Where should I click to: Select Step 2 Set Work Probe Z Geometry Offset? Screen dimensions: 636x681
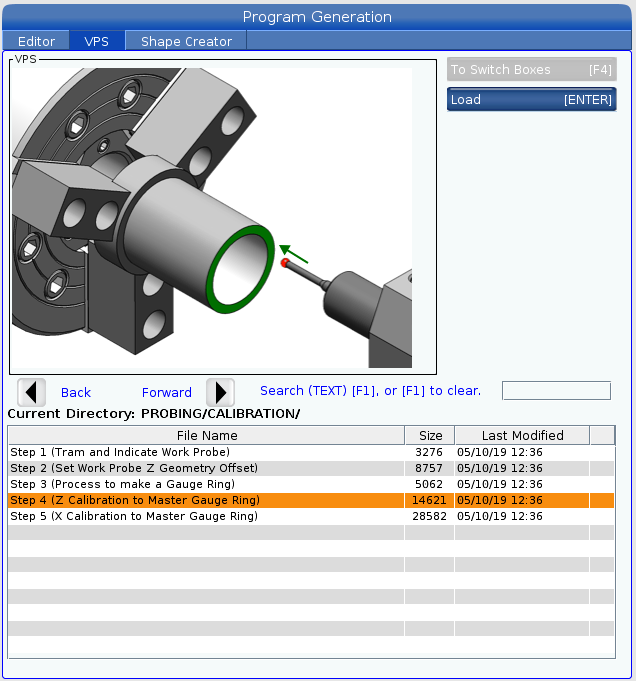click(x=134, y=468)
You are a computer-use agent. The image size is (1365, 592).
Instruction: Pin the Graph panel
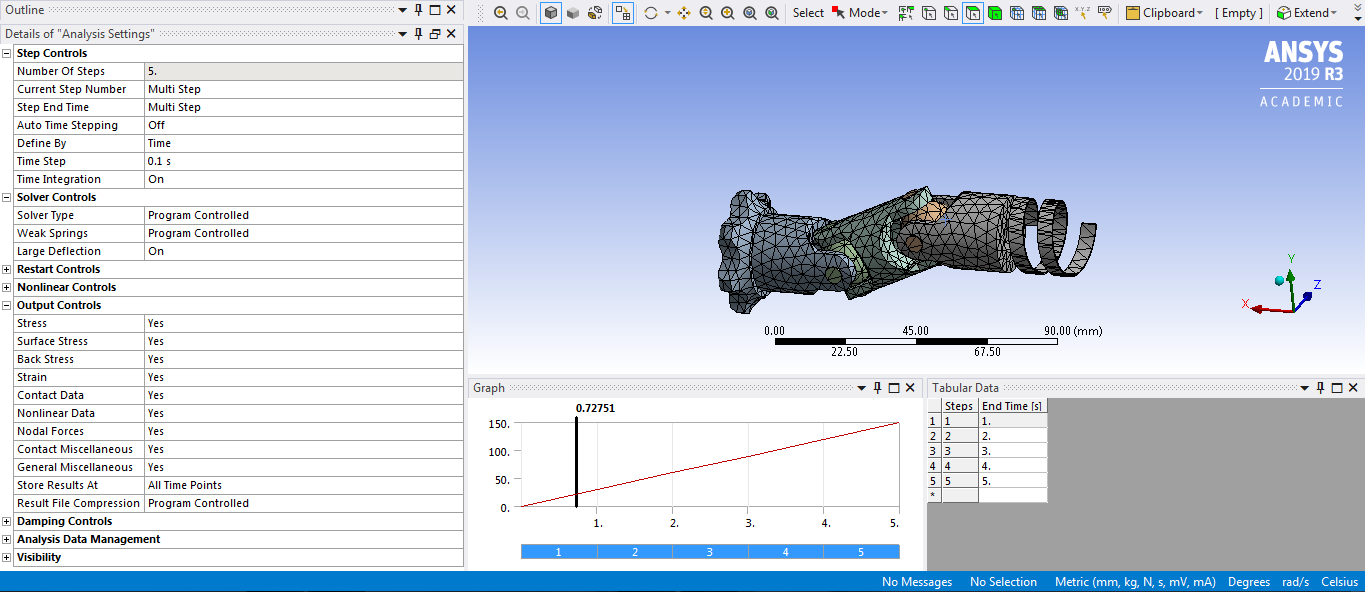point(878,388)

§

Your assignment
Write the records out again verbatim and omit the pictures they contain.

Task solution
Where should I click to: Select Step 2 Set Work Probe Z Geometry Offset? Screen dimensions: 636x681
click(x=134, y=468)
You are a computer-use agent. The image size is (1365, 592).
Instruction: Pin the Graph panel
point(878,388)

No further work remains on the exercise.